MT: How did you go about structuring this, given all you decided to shoot?

Putnam: This is definitely the hardest project I've ever worked on. Editing credit is shared with myself and Sam Hook, who started out on this about eight years ago as an assistant editor, and has basically been editing this movie [for] most of the last decade. So it was just a lot of trial and error, probably 30 or 40 different edits of the movie, all of them dramatically different, before we settled on what people will see now.

MT: What kind of shooting schedule did you have over the decade or so of work and how often were you in Detroit?

Putnam: Basically, when we knew something big was gonna happen in Detroit, we would come on film for a few days. So we ended up there a couple of times during the bankruptcy, when different people graduated at the height of the pandemic... Luckily, we know so many people in Detroit now. There were times where we would get a phone call in Los Angeles, where I live right now, and find out something's gonna happen the next day — and have to call a crew, get a camera, and jump on a plane to catch it.

MT: What’s your relationship to Detroit — both before and during work on Burn, but also through the duration of working on the Burn X?

Putnam: So I’d never been in the city before the first Burn film, and Brenna kind of grew up in the city [at] Grand River and Lahser, and so we came to it from two really different places. For me, coming to Detroit and seeing the volume of fire fires and what these guys were doing everyday to try and stave off the destruction of entire neighborhoods was jaw-dropping. For Brenna, the surprise was that every city wasn't like that. I think for people who grew up in Detroit, that level of arson and destruction is really normalized. So I like to think both films have the knowledge of an insider while at the same time knowing what’s gonna be surprising or what people outside the city may not know.

MT: The time in which you've been shooting has been a period of really intense and often overstated change in Detroit. What was it like observing and figuring out how to frame that moment of transition, particularly with regard to the sort of “renaissance” narrative?

Putnam: Yeah, I don't think I've ever had a single trip to Detroit where somebody doesn't use that word. So for us, we tried to present the audience with what it was like to be in-the-moment, where all these different things happen. There were times when a year or two would go by without anything happening, so it was a challenge to kind of drop people into these moments. You know, there’s a moment in time where the guys are watching TV and find out that a bunch of them are gonna be laid off, even though those guys have been there for years.

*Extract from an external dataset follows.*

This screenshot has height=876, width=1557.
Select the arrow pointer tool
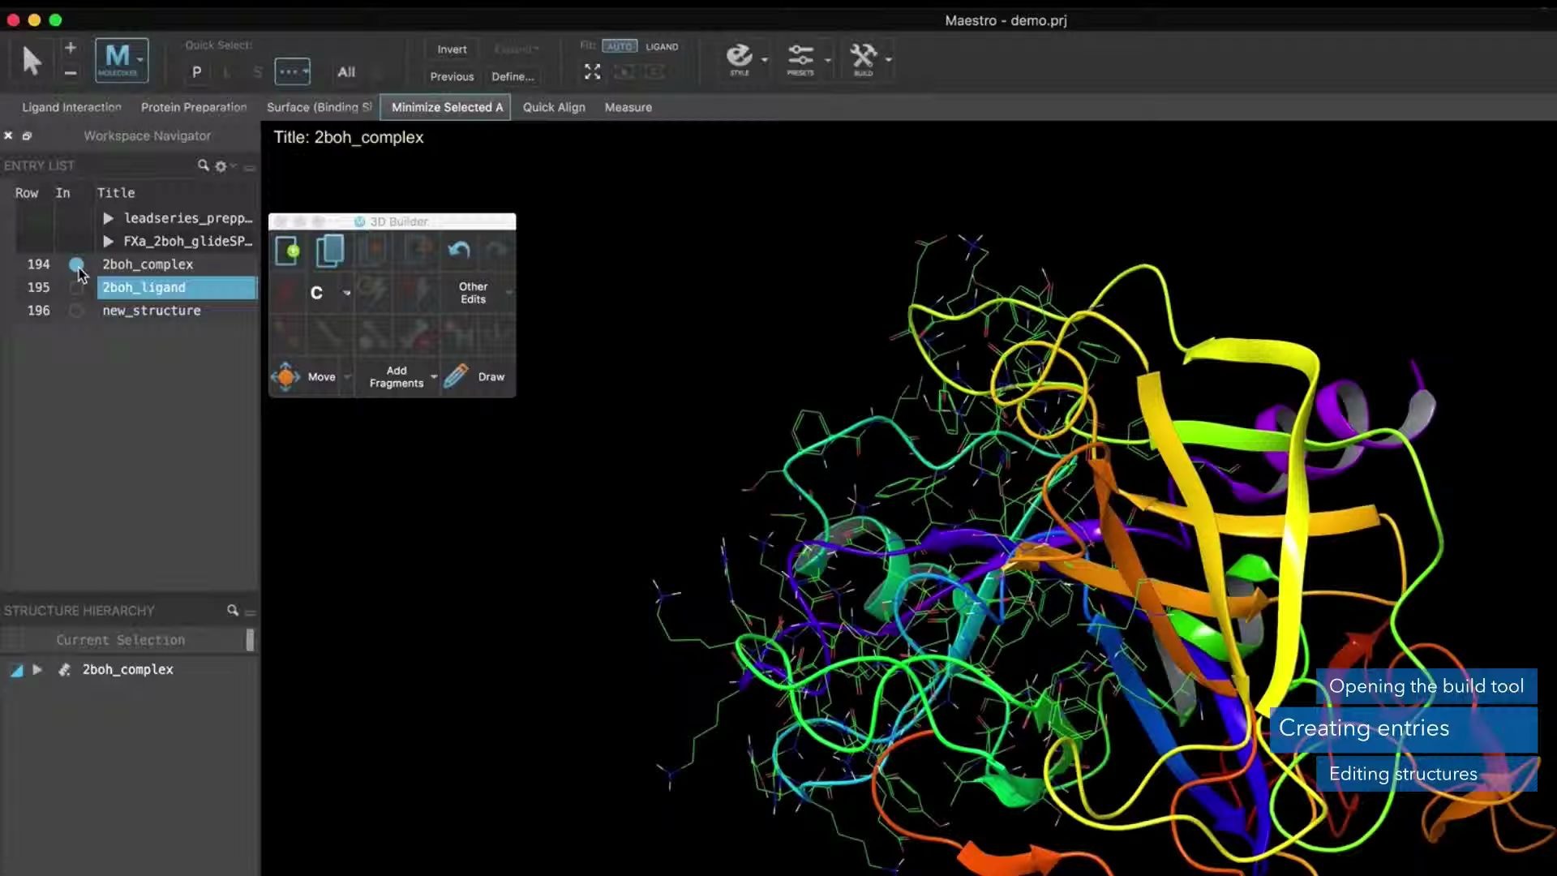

So when different issues happened — I mean, it starts on our very first shoot, where we asked a lot of questions that we then are able to answer 10 years later. We found that it made sense to kind of jump back and forth on each of these issues, to remind people about what things were like back when we started filming, and then jump forward to see these moments in time. It was kind of a once-in-a-lifetime opportunity to be able to spend this long with people. So rather than just tell a really linear story — [even though] it’s somewhat linear — it was a really unique situation to be able to jump back 10 years and then jump forward and see how people's perspectives changed.

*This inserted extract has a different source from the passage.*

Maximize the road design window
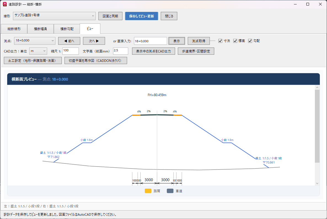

MT: How did you kind of see the film's relationship to a sort of negative, “parachuting” sort of [journalistic] coverage?

Putnam: I think if you’ve had two flavors of Detroit documentaries the last few years. One is the sort of “ruin porn” that probably everybody in America is familiar with. And the other one, I think, tends to be a very “cheerleader” kind of film that focuses on the positive and ignores the challenges. I tried to land somewhere between those. You can certainly see your share of ruined buildings in the film. But I like to think those have a point. We see a lot of them from years ago, and a lot of them from the same camera angles today. In some cases they’re the same, in many cases, they’re very different. Hopefully, the city and those buildings and things are just kind of the backdrop to see the human drama unfold.

Burn X is available for streaming on most VOD platforms and detroitfirefilm.org.